Meloni ha continuato a difendere il suo uomo, che era impegnato a sostituire l'egemonia culturale della “sinistra” borghese con quella della destra neofascista
Indagato l'ex ministro Sangiuliano che usava il suo ruolo per interessi sentimentali e personali
Al suo posto Giuli, estimatore di Gramsci, che continuerà la linea neofascista di Sangiuliano
Il 6 settembre il neofascista sanfedista Gennaro Sangiuliano ha rassegnato le dimissioni da ministro della Cultura, travolto dallo scandalo dell'uso della sua carica istituzionale per i suoi interessi personali, tra cui l'aver tentato di nominare consigliera del ministero l'imprenditrice influencer di Pompei Maria Rosaria Boccia, con cui aveva una “relazione sentimentale”. La Boccia avrebbe anche goduto di viaggi pagati con fondi del ministero e avrebbe avuto accesso a informazioni riservate, come quelle riguardanti l'organizzazione del G7 della Cultura del 19-21 settembre, che Sangiuliano aveva spostato appositamente per lei da Positano a Pompei.
Sul capo dell'ex ministro, tornato alla Rai da cui si era messo in aspettativa come ex direttore del Tg2, pende ora un'indagine della Corte dei conti per uso indebito di fondi pubblici, e un'indagine della Procura di Roma con l'ipotesi di reato di peculato e rivelazione e diffusione di segreto d'ufficio, che nasce da una denuncia depositata dal deputato di AVS Angelo Bonelli: “Un atto dovuto”, ha minimizzato l'avvocato di Sangiuliano riguardo all'apertura del fascicolo, che dovrebbe passare adesso al Tribunale dei ministri. Al posto di Sangiuliano subentra un altro giornalista di area neofascista, Alessandro Giuli, fino a ieri direttore del museo romano di arte moderna Maxxi, che ha giurato nelle mani di Mattarella subito dopo la lettera di dimissioni del suo predecessore.
Lo scandalo viene a galla e il gioco della Boccia
Lo scandalo, di cui molti sapevano (e temevano) nella maggioranza di governo, e che già aveva cominciato ad affiorare sui quotidiani a fine agosto con l'uscita delle foto di Sangiuliano insieme alla Boccia, era esploso in pieno il 2 settembre quando il sito Dagospia
aveva rivelato il coinvolgimento della sua presunta amante, che non aveva nessuna carica ufficiale al ministero, nell'organizzazione del G7 Cultura a Pompei, adesso ritornato a Positano. In particolare con la condivisione da parte del direttore del museo pompeiano di email e informazioni sull'indirizzo privato dell'influencer, circostanza confermata dalla stessa interessata sul suo account Instagram, con tanto di documenti a riprova.

## [MATERIALE FORNITO]

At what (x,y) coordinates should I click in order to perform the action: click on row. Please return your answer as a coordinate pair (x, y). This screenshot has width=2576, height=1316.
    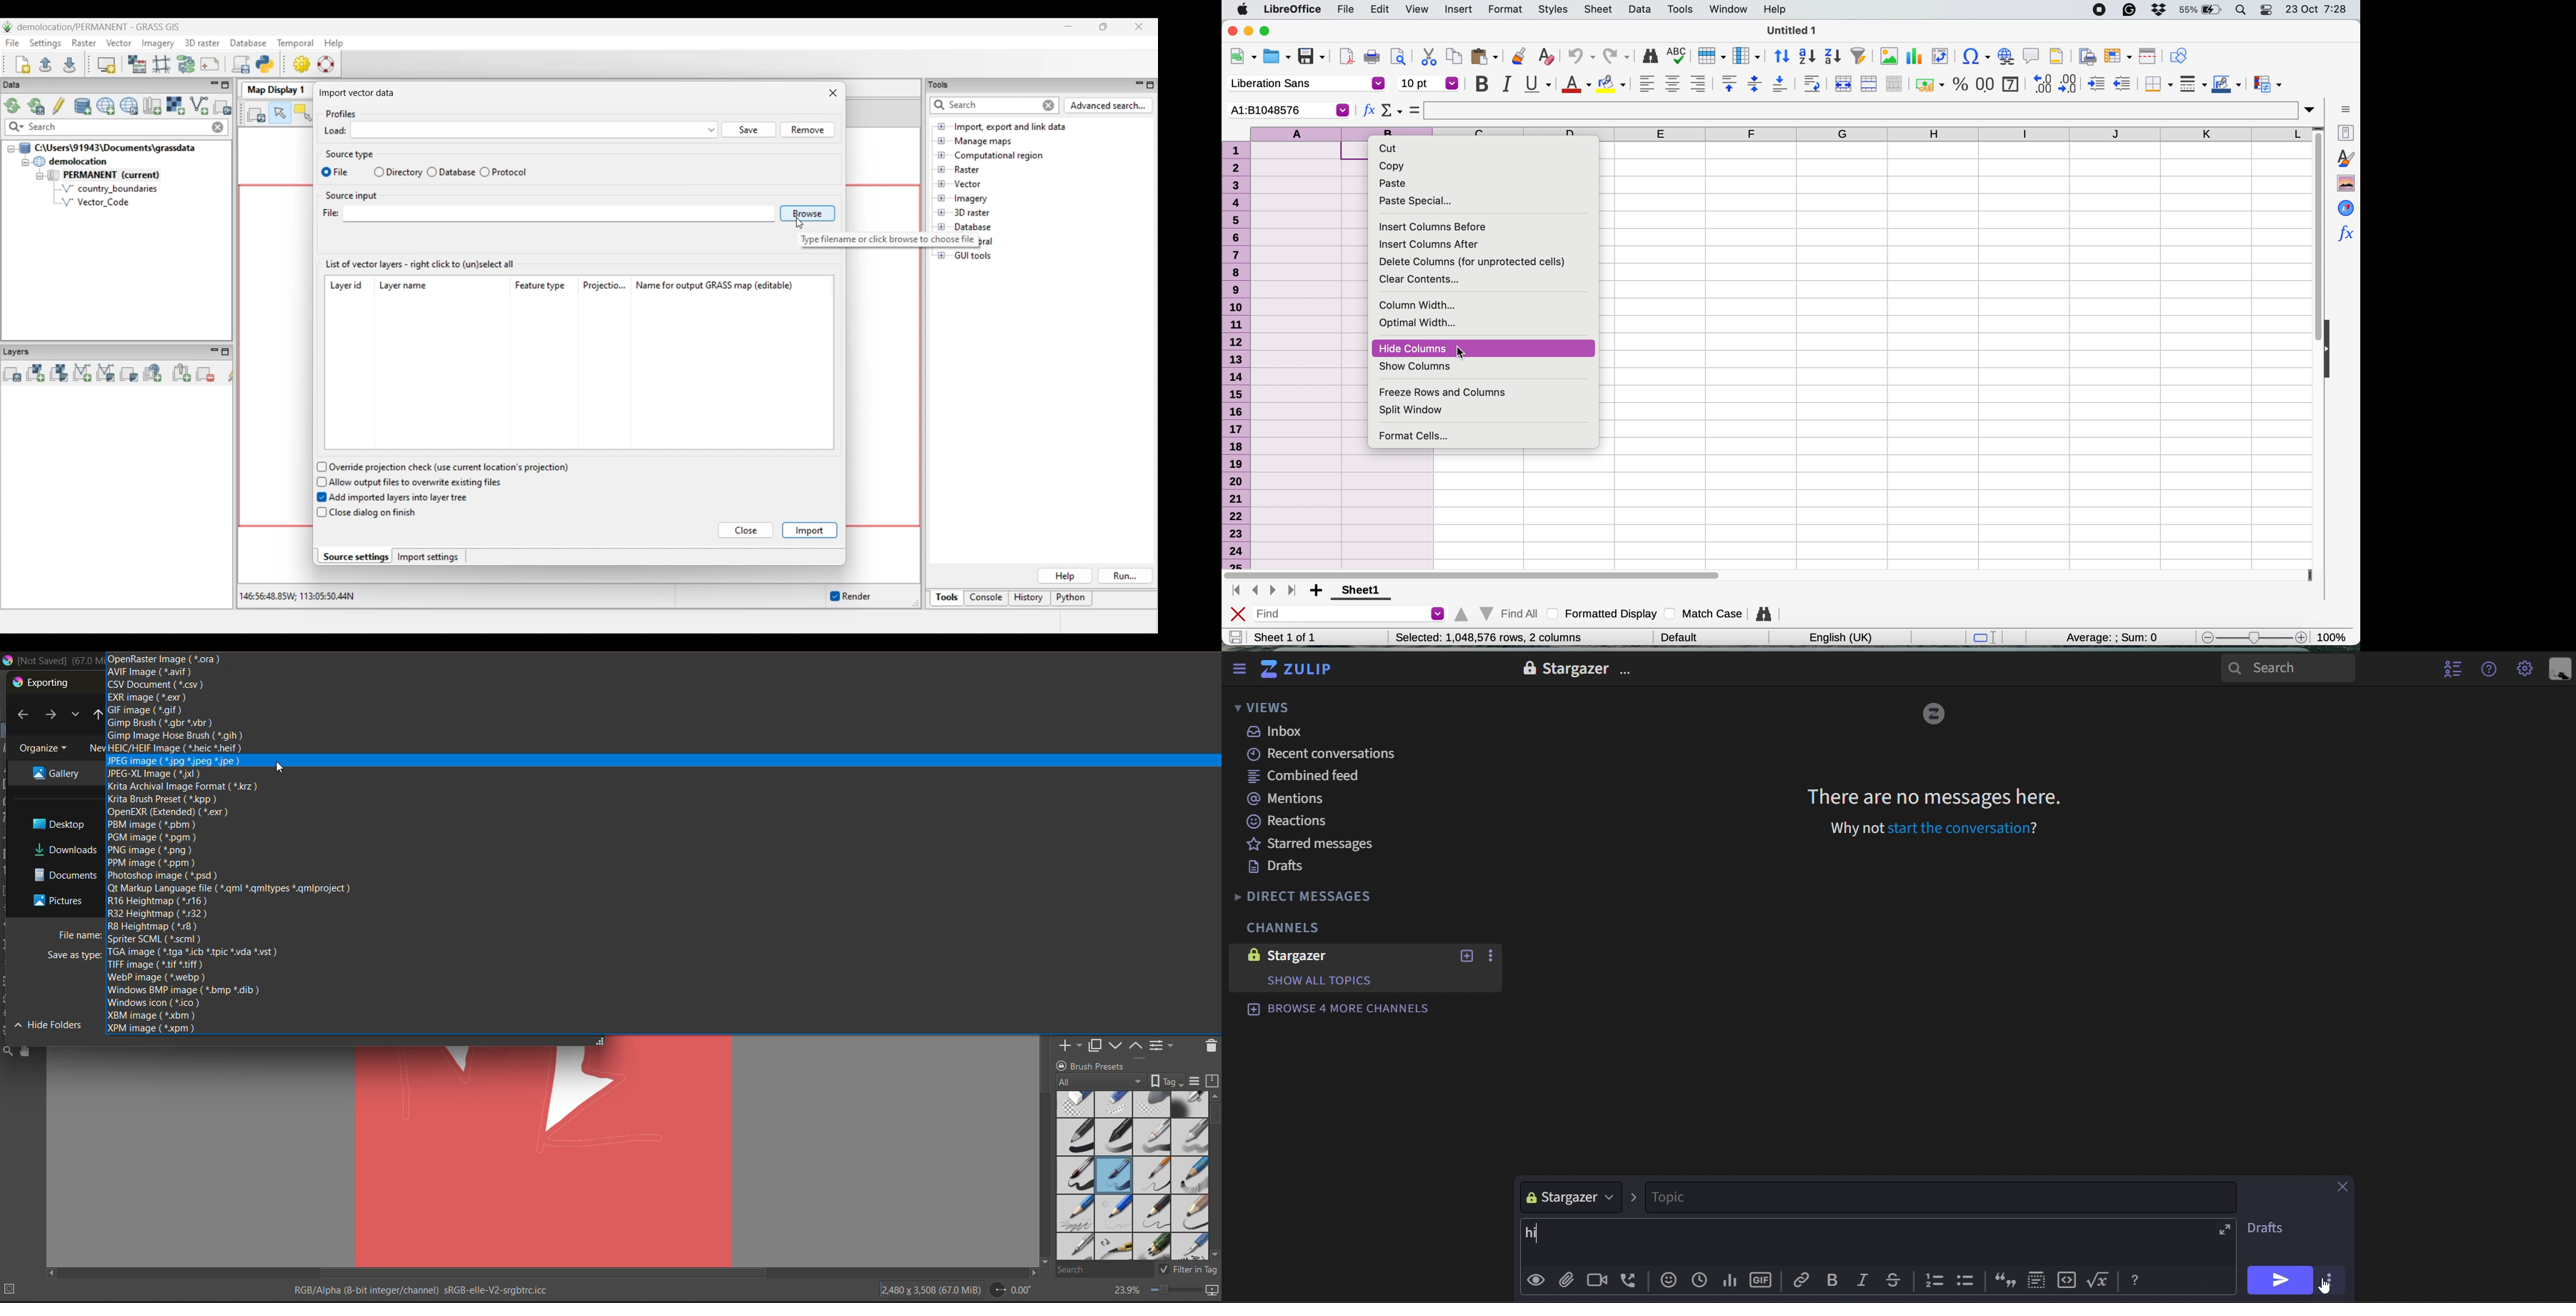
    Looking at the image, I should click on (1713, 56).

## [ELENCO DEI COMPITI]
**1.** Nell'articolo sulle dimissioni di Sangiuliano, chi subentra al suo posto come ministro della Cultura?
**2.** Per favore, riprendi l'articolo sulle dimissioni di Sangiuliano e proseguilo dopo la sua ultima frase.
Le righe sono materiale a sé, distinto dall'articolo sulle dimissioni di Sangiuliano.

## [RISPOSTE AI COMPITI]
**1.** Alessandro Giuli, fino a quel momento direttore del museo romano di arte moderna Maxxi.

**2.**
In sostanza, già a fine agosto, Dagospia
aveva rivelato che grazie alla sua relazione con Sangiuliano, la Boccia avrebbe dovuto essere nominata consigliera del suo ministero, ma la promessa non era stata mantenuta, e la nomina era saltata per un intervento esterno: forse la moglie del ministro, forse la stessa premier Meloni o qualcuno della sua cerchia di fedelissimi. Mentre il ministro tentava goffamente di negare tanto la relazione quanto l'illecito favoritismo. Da qui partiva uno stillicidio di rivelazioni della Boccia, per vendetta o per ricatto, con la pubblicazione di foto che la ritraevano insieme al ministro in diverse situazioni istituzionali, e con tanto di email e documenti per dimostrare non solo che la sua assunzione come consigliera le era stata promessa, ma che la delibera era già stata firmata a metà luglio da Sangiuliano, che però a fine agosto l'aveva stracciata. Oltre a ciò l'imprenditrice pubblicava le ricevute comprovanti i viaggi aerei pagati coi soldi del ministero, sia per alcune missioni istituzionali, sia per viaggi privati per assistere a concerti.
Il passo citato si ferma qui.